メルカリ問題発言、ダウンロード違法化…本を巡る議論続く

社会

2019/3/12

■「新しい本を借りるように読む」の問題点

 メルカリが2月20日にスマートフォン決済サービス「メルペイ」を発表した。この発表会でのメルペイ青柳直樹代表の発言が物議を醸している。

「新しい本を『借りるようにして読む』という、メルカリとメルペイならではの体験を届けられる」

 経済評論家の勝間和代氏はブログで、「大変不愉快。今後メルカリは一切使用しない」と宣言している。

 何が問題なのだろうか?

 当然ながら本は書店で支払いを済ませてから読み、読み終わった後は古書店へ売り払う(譲渡する)ことができる。譲渡後、古書として流通する本の売上は著者に還元されることはない。

 勝間氏が問題視したのは、オンラインでの個人間の古書流通がメルカリによって「推奨」されたように受け止めたためだ。これまで古書は、古書店を介した新刊とは異なる場で流通し、読者層も異なっていた。

 しかし、月間1000万人以上のアクティブユーザーを擁する国内最大級のプラットフォームであるメルカリが、個人間古書流通を押し進めるのであれば、事情は異なってくる。ただでさえ、書籍のビジネスモデルが厳しい状況にある中、著者に還元のない流通が拡がってしまうと、結果的に良い本が生まれる土台が崩れてしまう。

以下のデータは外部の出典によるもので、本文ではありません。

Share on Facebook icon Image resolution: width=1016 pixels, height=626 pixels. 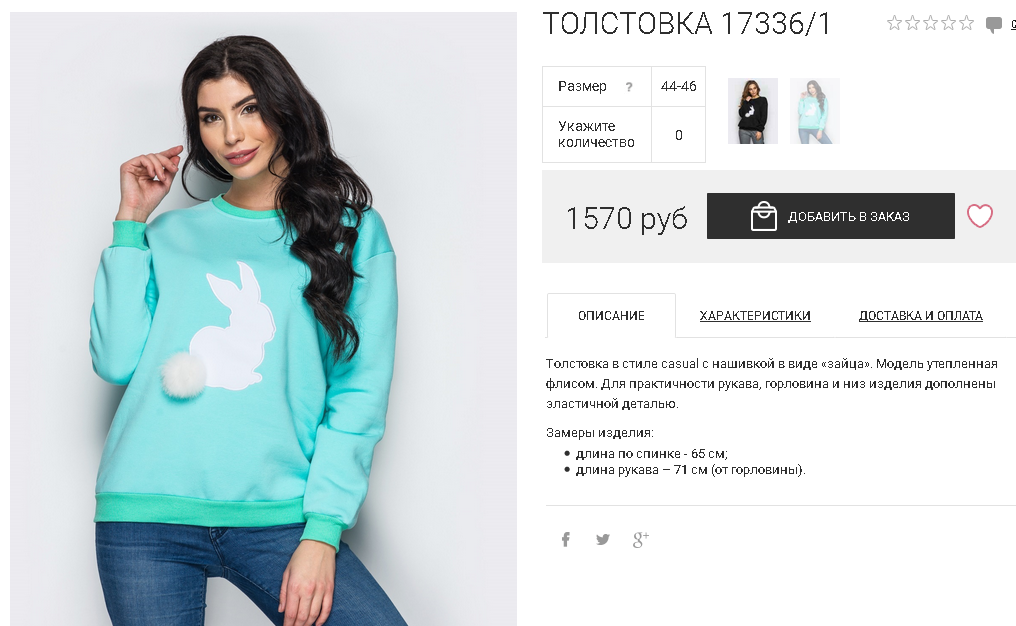(x=566, y=539)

 もう1つのポイントはメルペイが「後払い」であるという点だ。現在展開中の「メルカリ月イチ払い」を拡張する意向を示しており、メルカリでの取引実績をもとに信用情報を蓄積し、たとえメルペイの残高がなくても、オンライン/実店舗での購入を可能にするという。

 これに対して強い懸念を示したのが、小説家の藤井太洋氏だ。

「取り込み詐欺」を推奨するのか? という厳しい表現を用いての批判だが、たしかにメルペイの後払いの仕組みを使えば、手元に本(商品)がなく、当たり前だが読み終えてさえいなくとも、注文があった時点で、それこそAmazonで新刊を買うのではなくメルカリから古書を仕入れて利益を乗せて販売できれば商売だって成立してしまう。

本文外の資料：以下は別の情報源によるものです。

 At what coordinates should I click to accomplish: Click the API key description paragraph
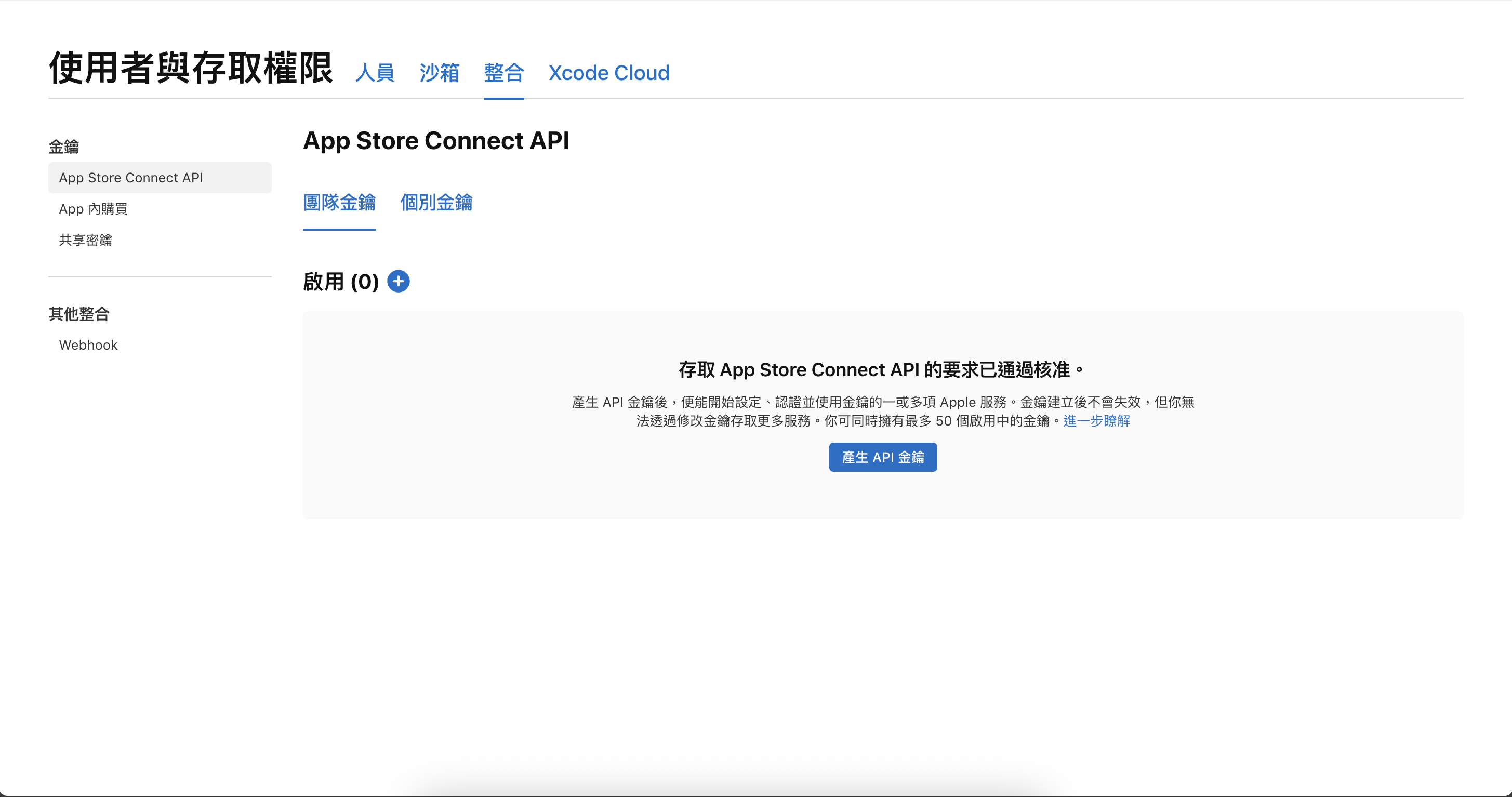tap(882, 411)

 連続するツイートで藤井氏が指摘するように、クレジットカードのような後払いの仕組みでは、こういった行為は完全には防ぎきれない。またメルカリではAIも活用しながら、不正な取引への監視は強化している。しかし、運営者自身が転売やいわゆる「せどり」行為を推奨するかような発言をしては、「メルカリはフリーライド(ただ乗り)の場」であると宣言しているとみられてもしかたがない。勝間氏や藤井氏らの批判にメルカリは真摯に向き合う必要があるだろう。

■止まらない「誰も得をしない違法化」

 そして、もう1つまさに現在進行中の議論は「ダウンロード違法化」だ。前回の記事で日本マンガ学会からの反対声明を紹介したが、今度は出版社の代表からも行き過ぎへの懸念が示された。

 発言したのは、講談社の野間省伸社長。2月21日の決算発表会で「海賊版サイトは撲滅したい、しかし表現の自由を侵したり、著作権者の意欲を萎縮させることには反対。ダウンロードの違法化の範囲は悪質な電子書籍のダウンロードに制限すべきだ」という考えを示したのだ。

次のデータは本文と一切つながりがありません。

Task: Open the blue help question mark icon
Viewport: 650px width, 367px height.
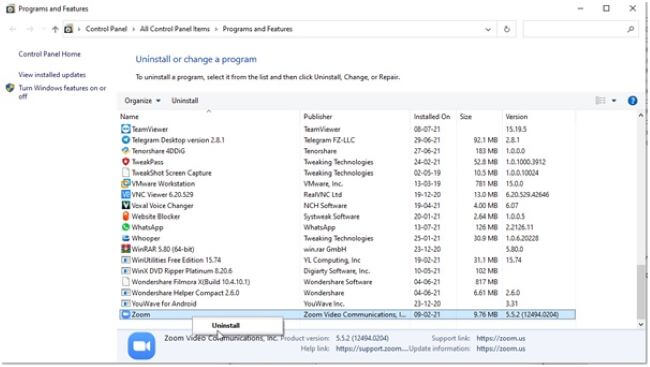Action: click(x=632, y=101)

 現在、文化庁からは有識者会議での異論を押し切る形で、インターネット上に違法にアップロードされたマンガや写真などのあらゆるコンテンツを対象に、著作権侵害であることを知りながらダウンロードを行った場合、全面的に違法とする方針が示され、自民党はこれを了承、今国会での審議が始まろうとしている。(※2月27日執筆時)

 マンガ家やクリエイター、研究者からも反対の声が強いダウンロード違法化だが、果たしてその声は瀬戸際で国会に届くだろうか? 私たち一人一人が関心を示し、様々な形で表明していくことがこの流れを食い止める助けとなるはずだ。